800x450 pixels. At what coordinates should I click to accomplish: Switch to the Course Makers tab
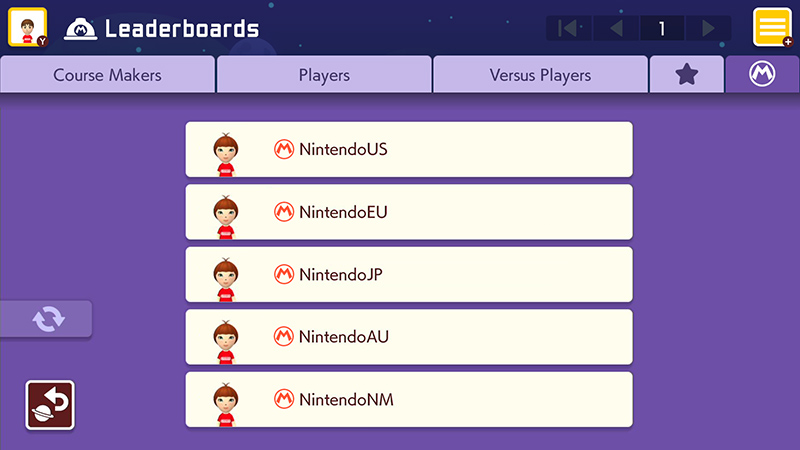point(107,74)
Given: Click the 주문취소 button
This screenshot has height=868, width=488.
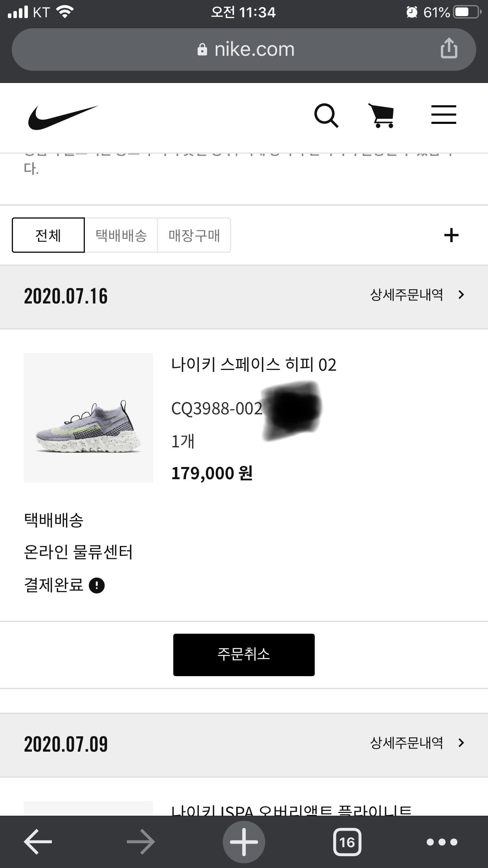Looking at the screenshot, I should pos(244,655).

-=-=-

● Work instruction
The records must appear again word for word, though none of their pictures should.

● Exercise solution
800x450 pixels. At what coordinates should I click to accomplish: Switch to the Course Makers tab
point(107,74)
Given: Click the 주문취소 button
This screenshot has height=868, width=488.
Looking at the screenshot, I should pos(244,655).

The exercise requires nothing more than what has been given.